Camilo José Cela, que en algunas de sus obras maestras —La familia de Pascual Duarte es una de las indiscutibles— supo conquistar esa extraña sabiduría que solo alcanzan los que se atreven a sumergirse en las zonas más oscuras de la condición humana, ésas que habitualmente los regímenes represivos procuran silenciar, pasó una época tachando lo que sus colegas escribían. Es una más de las incomprensibles historias que propició el franquismo.

miércoles, 18 de abril de 2018

CELA HABLA SOBRE «LA COLMENA»

Camilo José Cela en 1948
Camilo José Cela se refirió en muchísimas ocasiones a La colmena, título emblemático de la novela española de posguerra. En sus palabras podemos observar cuál es el propósito que se trazó al escribir la novela, cómo fue su escritura, cómo abordo su estructura o qué tipo de novela quiso hacer.
En la nota que escribió como prólogo a la primera edición encontramos respuestas de primera mano a muchas de estas cuestiones.


Mi novela La colmena, primer libro de la serie Caminos inciertos, no es otra cosa que un pálido reflejo, que una humilde sombra de la cotidiana, áspera, entrañable y dolorosa realidad.

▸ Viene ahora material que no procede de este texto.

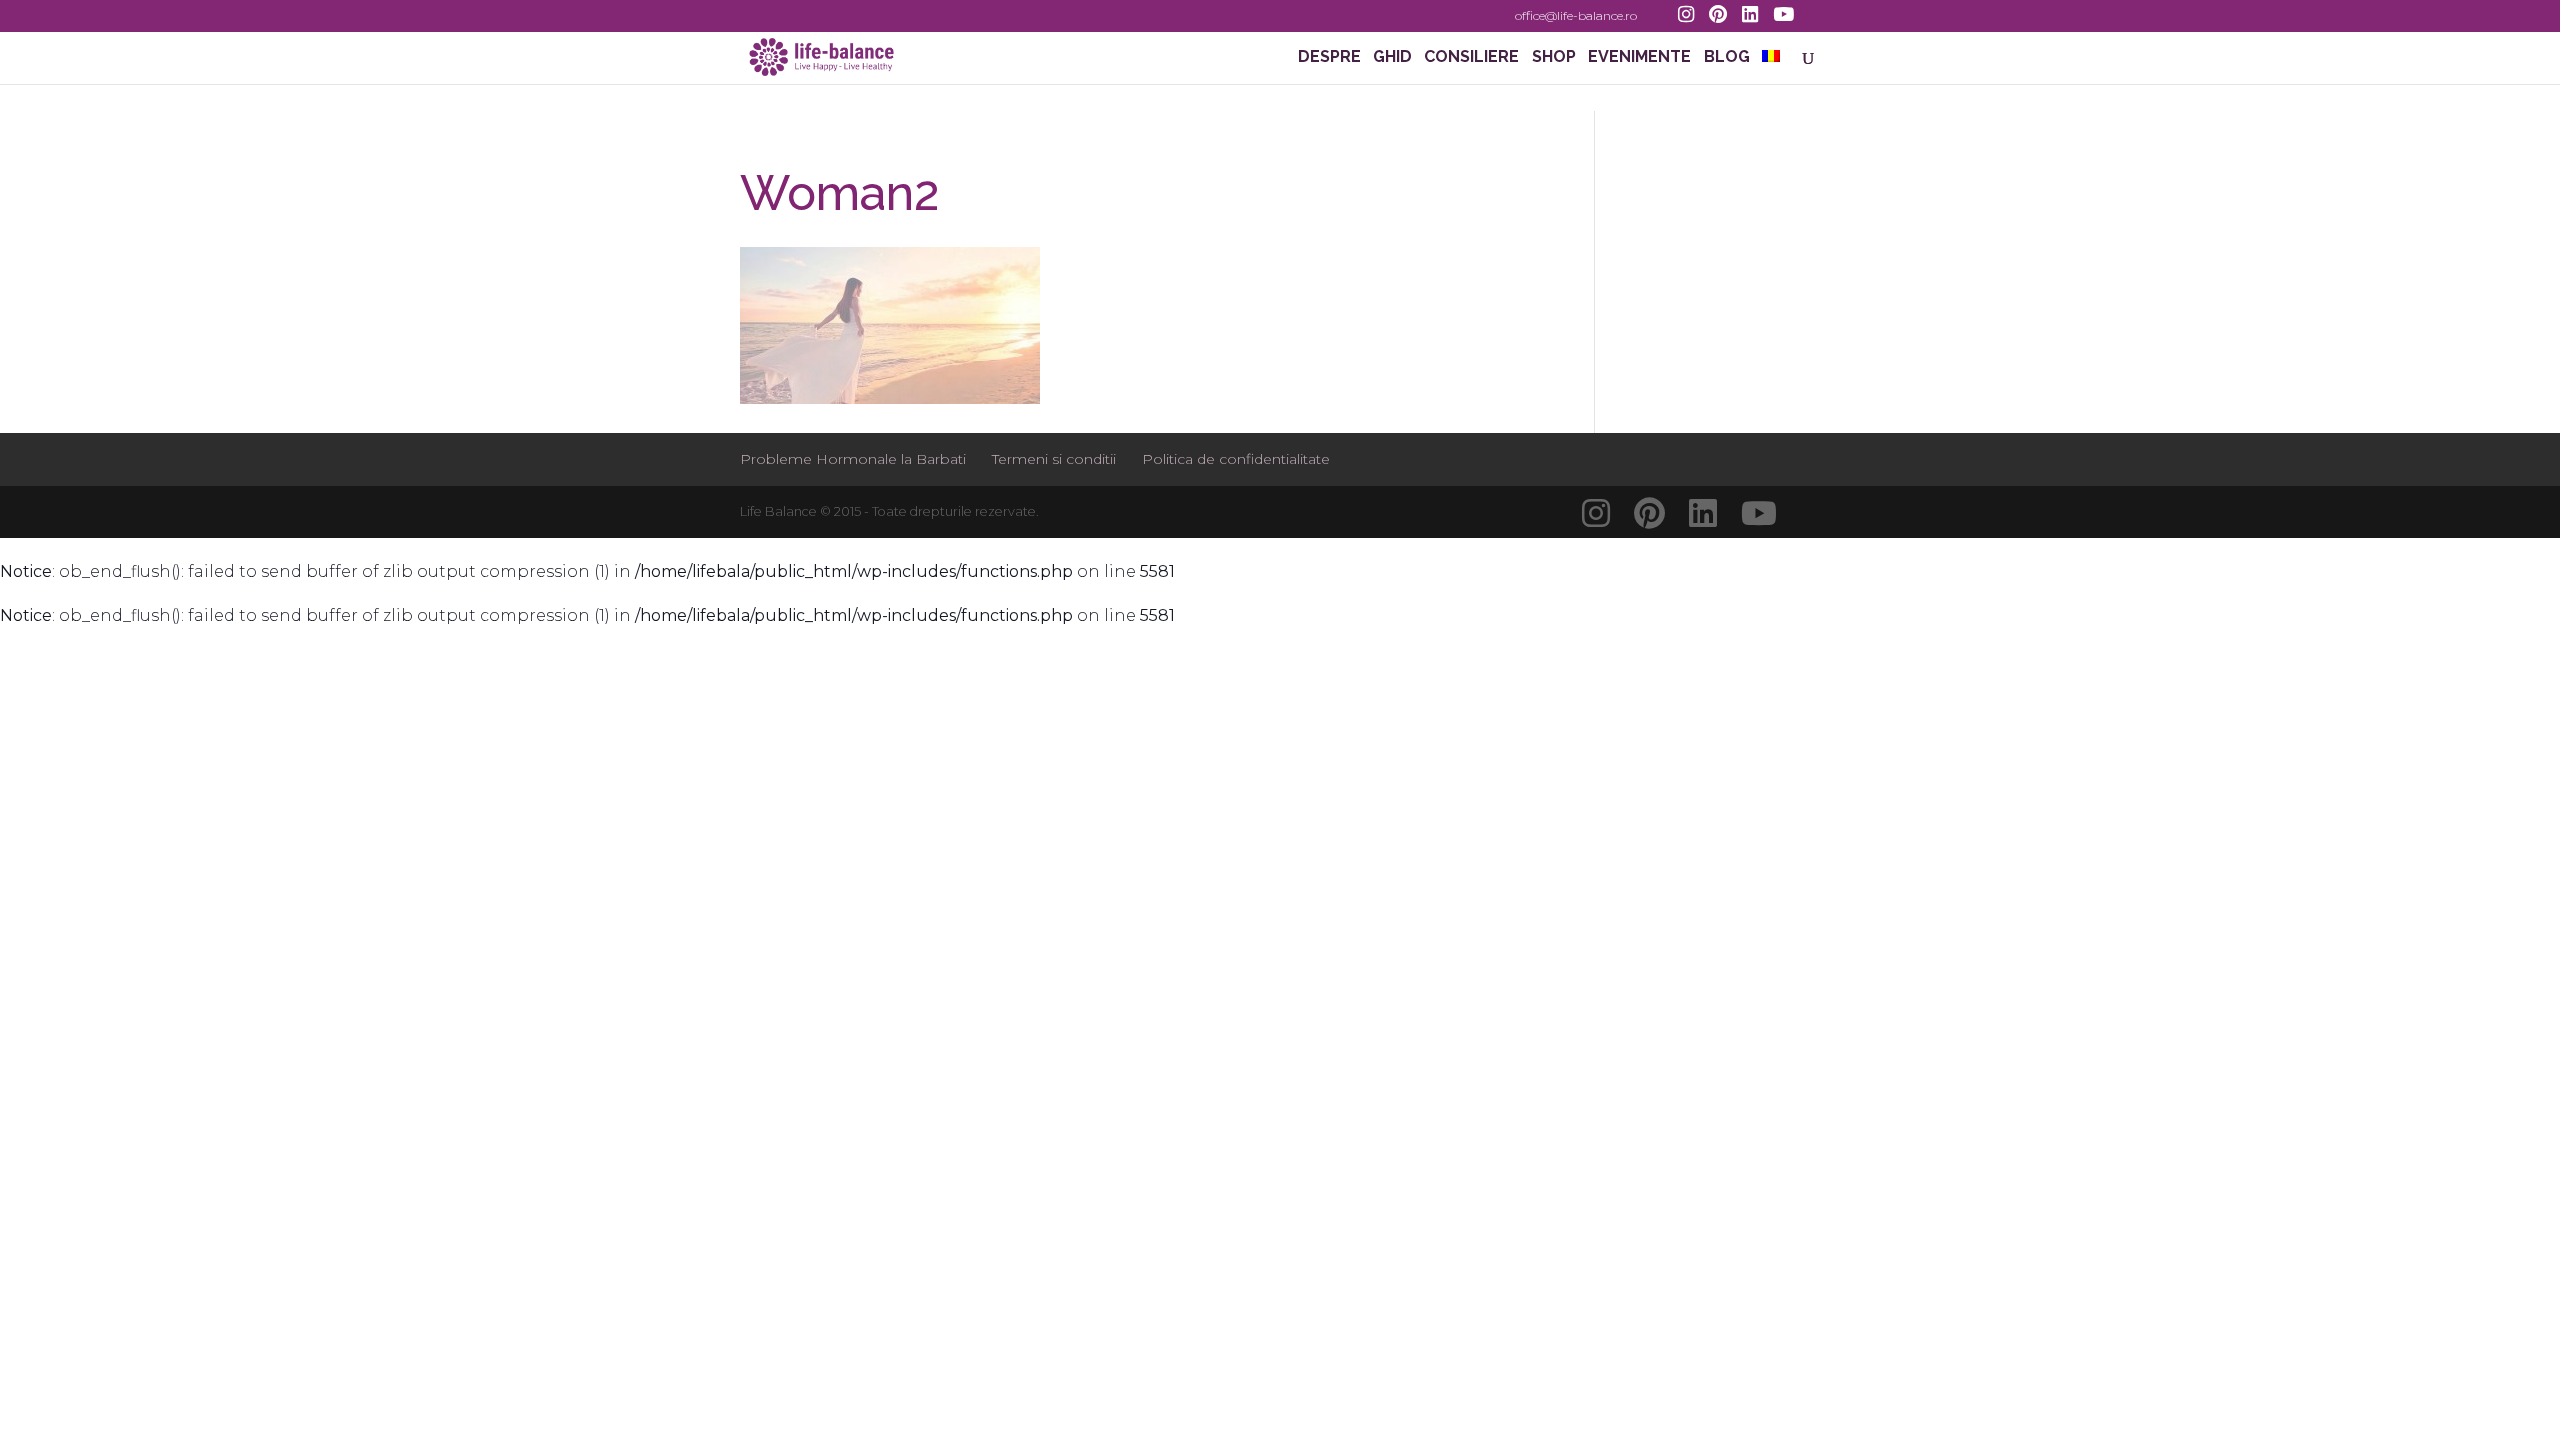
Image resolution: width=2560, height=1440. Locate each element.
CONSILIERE (1471, 58)
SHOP (1554, 58)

Mienten quienes quieren disfrazar la vida con la máscara loca de la literatura. Ese mal que corroe las almas; ese mal que tiene tantos nombres como queramos darle, no puede ser combatido con los paños calientes del conformismo, con la cataplasma de la retórica y de la poética.

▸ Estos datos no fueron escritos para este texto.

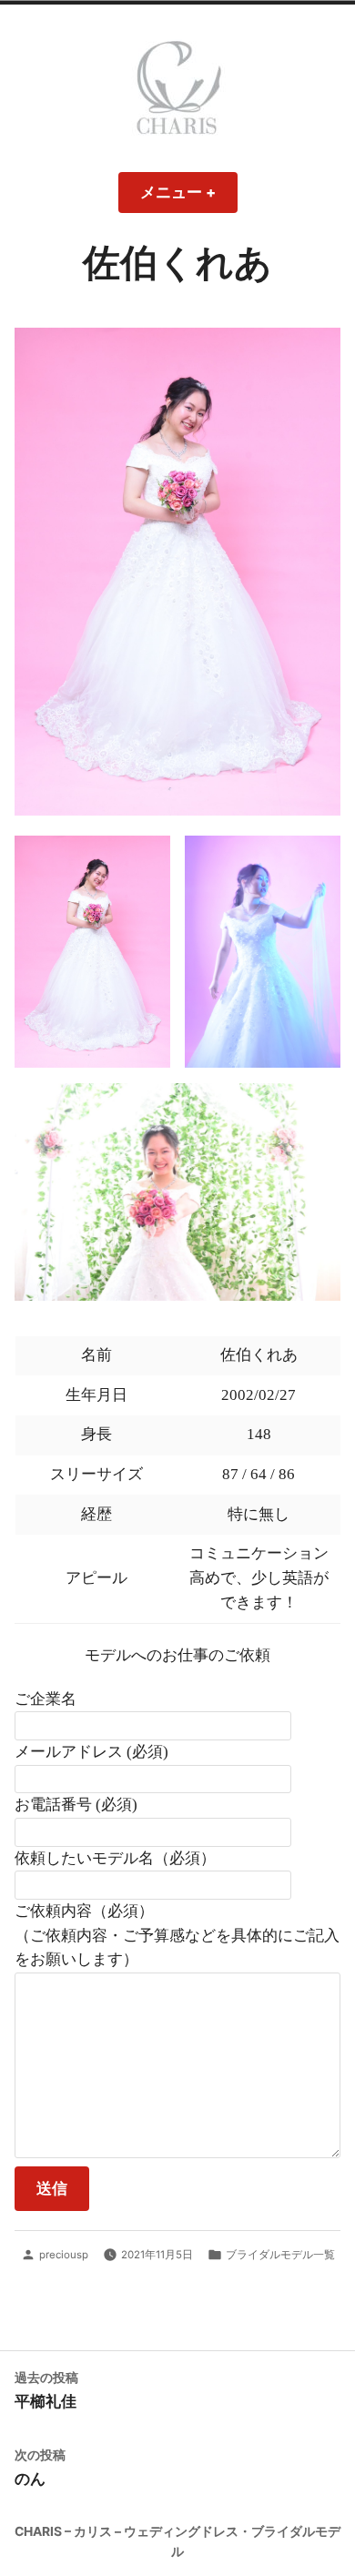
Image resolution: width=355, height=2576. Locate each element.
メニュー (185, 198)
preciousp (63, 2254)
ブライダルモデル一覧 (280, 2254)
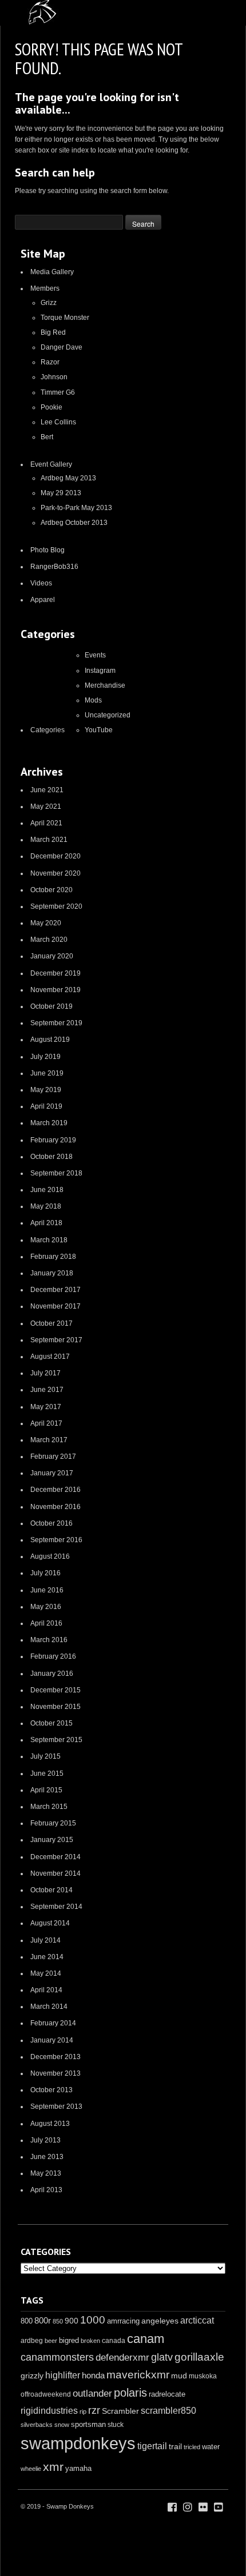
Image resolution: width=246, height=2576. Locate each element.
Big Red (53, 332)
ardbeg (32, 2341)
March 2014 (49, 2007)
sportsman (88, 2424)
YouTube (99, 730)
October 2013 (51, 2090)
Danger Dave (61, 347)
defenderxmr (122, 2357)
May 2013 (45, 2173)
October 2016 (51, 1523)
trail (175, 2446)
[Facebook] (172, 2507)
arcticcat (197, 2320)
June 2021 (47, 790)
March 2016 (49, 1640)
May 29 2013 (61, 493)
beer (51, 2340)
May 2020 (45, 923)
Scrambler (120, 2410)
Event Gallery (51, 464)
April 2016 (46, 1623)
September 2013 (56, 2106)
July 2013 (45, 2140)
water (211, 2446)
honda (93, 2375)
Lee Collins (58, 422)
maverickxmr (137, 2375)
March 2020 (49, 940)
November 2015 (55, 1707)
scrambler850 (168, 2410)
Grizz (49, 303)
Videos (41, 583)
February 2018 (53, 1257)
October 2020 (51, 890)
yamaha (78, 2468)
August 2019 (50, 1040)
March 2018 (49, 1240)
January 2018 (51, 1273)
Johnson (54, 377)
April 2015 (46, 1790)
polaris (130, 2392)
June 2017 (47, 1390)
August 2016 (50, 1556)
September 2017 (56, 1340)
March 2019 (49, 1123)
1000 (92, 2320)
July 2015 (45, 1756)
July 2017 (45, 1373)
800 (27, 2321)
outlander (92, 2393)
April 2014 (46, 1990)
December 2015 (55, 1690)
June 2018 (47, 1190)
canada (113, 2340)
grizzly (32, 2376)
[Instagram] (188, 2507)
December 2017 (55, 1290)
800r (42, 2320)
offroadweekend (46, 2394)
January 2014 (51, 2040)
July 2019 (45, 1057)
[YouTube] (218, 2507)
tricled (192, 2446)
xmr (53, 2467)
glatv (162, 2357)
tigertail (152, 2446)
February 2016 (53, 1656)
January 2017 (51, 1473)
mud (179, 2375)
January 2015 (51, 1840)
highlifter (62, 2375)
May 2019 (45, 1090)
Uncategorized (107, 715)
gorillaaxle (199, 2357)
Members (44, 288)
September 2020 (56, 906)
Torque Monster (65, 318)
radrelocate (167, 2394)
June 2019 (47, 1073)
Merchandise (105, 685)
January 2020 (51, 956)
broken (90, 2340)
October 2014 (51, 1890)
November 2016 (55, 1507)
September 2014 (56, 1907)
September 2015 (56, 1740)
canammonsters (57, 2357)
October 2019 (51, 1006)
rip (83, 2411)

Esta novela mía no aspira a ser más -ni menos, ciertamente- que un trozo de vida narrado paso a paso, sin reticencias, sin extrañas tragedias, sin caridad, como la vida discurre, exactamente como la vida discurre. Queramos o no queramos. La vida es lo que vive -en nosotros o de nosotros-; nosotros no somos más que su vehículo, su excipiente como dicen los boticarios.
Cela en el rodaje de la versión
cinematográfica de la novela en 1982

Pienso que hoy no se puede novelar más -mejor o peor- que como yo lo hago. Si pensase lo contrario, cambiaría de oficio.

Mi novela -por razones particulares- sale en la República Argentina; los aires nuevos -nuevos para mí- creo que hacen bien a la letra impresa. Su arquitectura es compleja, a mí me costó mucho trabajo hacerla. Es claro que esta dificultad mía tanto pudo estribar en su complejidad como en mi torpeza. Su acción discurre en Madrid -en 1942- y entre un torrente, o una colmena, de gentes que a veces son felices, y a veces, no. Los ciento sesenta personajes* que bullen -no corren- por sus páginas, me han traído durante cinco largos años por el camino de la amargura. Si acerté con ellos o con ellos me equivoqué, es cosa que deberá decir el que leyere.

La novela no sé si es realista, o idealista, o naturalista, o costumbrista, o lo que sea. Tampoco me preocupa demasiado. Que cada cual le ponga la etiqueta que quiera; uno ya está hecho a todo.



(*) Nota del Editor. Se trata de un cálculo muy modesto por parte del autor; en el censo que figura en el presente volumen, José Manuel Caballero Bonald recuenta doscientos noventa y seis personajes imaginarios y  cincuenta personajes reales; en total, trescientos cuarenta y seis.